● BRANO DI PARTENZA:
'''

Il diritto all’amore

Di Federica Agrò – Giugno è stato il mese dell’orgoglio LGBT (Lesbian, Gay, Bisexual, Trans). Migliaia di parate hanno colorato le piazze di tutto il mondo, riportando al centro la necessità di una tutela del diritto all’amore.

Ancora oggi le comunità LGBT soffrono discriminazioni e, in alcuni casi, dure persecuzioni che arrivano a costare la vita ad individui la cui unica colpa è quella di amare fuori dagli schemi imposti sia dalle società odierne che dalle giurisdizioni di tutto il mondo.

'''

● ISTRUZIONI ESERCIZIO:
a – Nel brano sul diritto all'amore, la sigla LGBT è sciolta tra parentesi. Elenca le parole inglesi che la compongono.
b – Trascrivi dal brano sul diritto all'amore il passo che comincia con "Il diritto all’amore" e prosegue fino a "del diritto all’amore.".

● DATI RACCOLTI:
'''

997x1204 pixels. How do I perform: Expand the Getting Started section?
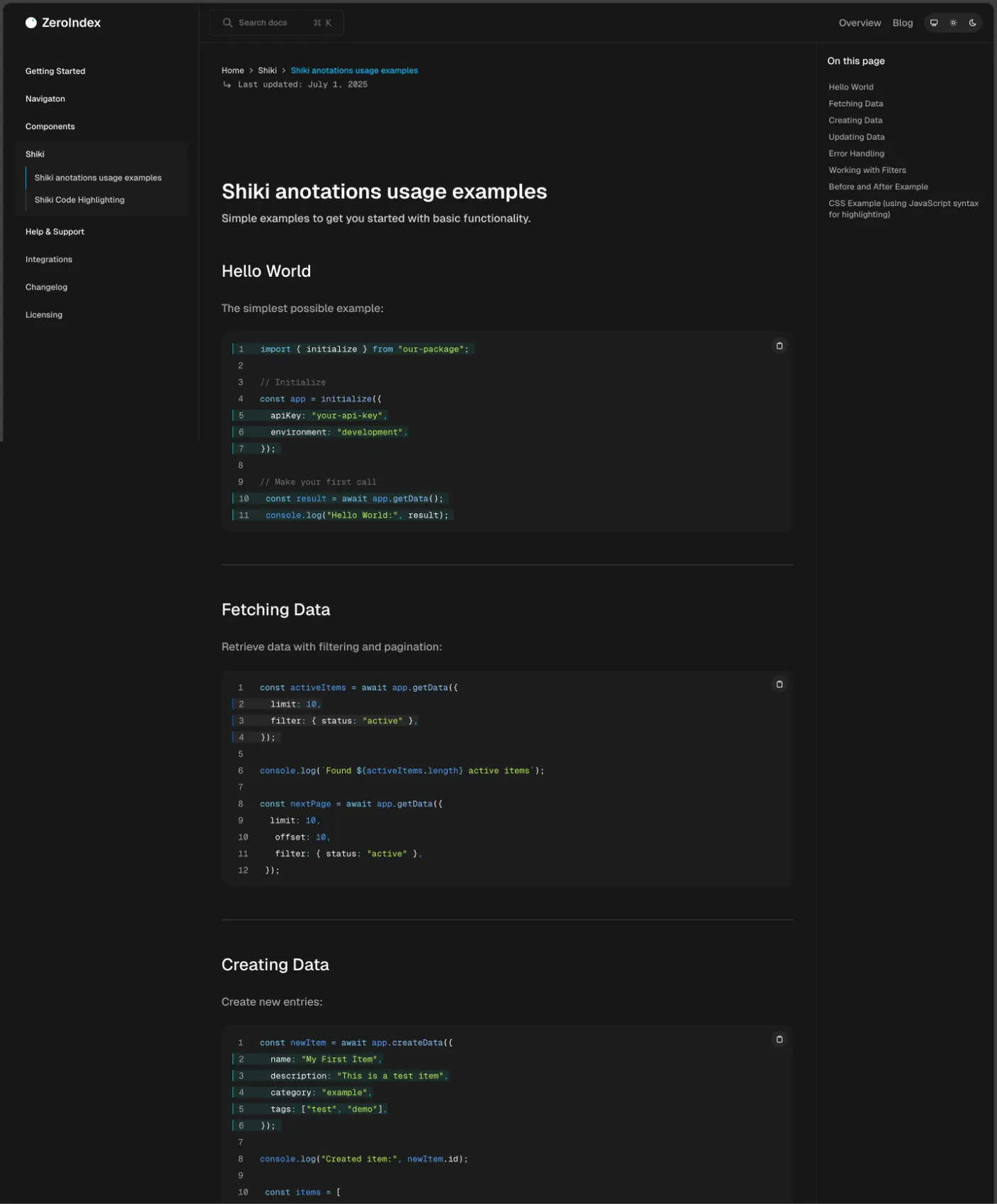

'''

● RISPOSTE PER PUNTO:
a – Lesbian, Gay, Bisexual, Trans

b –
Il diritto all’amore

Di Federica Agrò – Giugno è stato il mese dell’orgoglio LGBT (Lesbian, Gay, Bisexual, Trans). Migliaia di parate hanno colorato le piazze di tutto il mondo, riportando al centro la necessità di una tutela del diritto all’amore.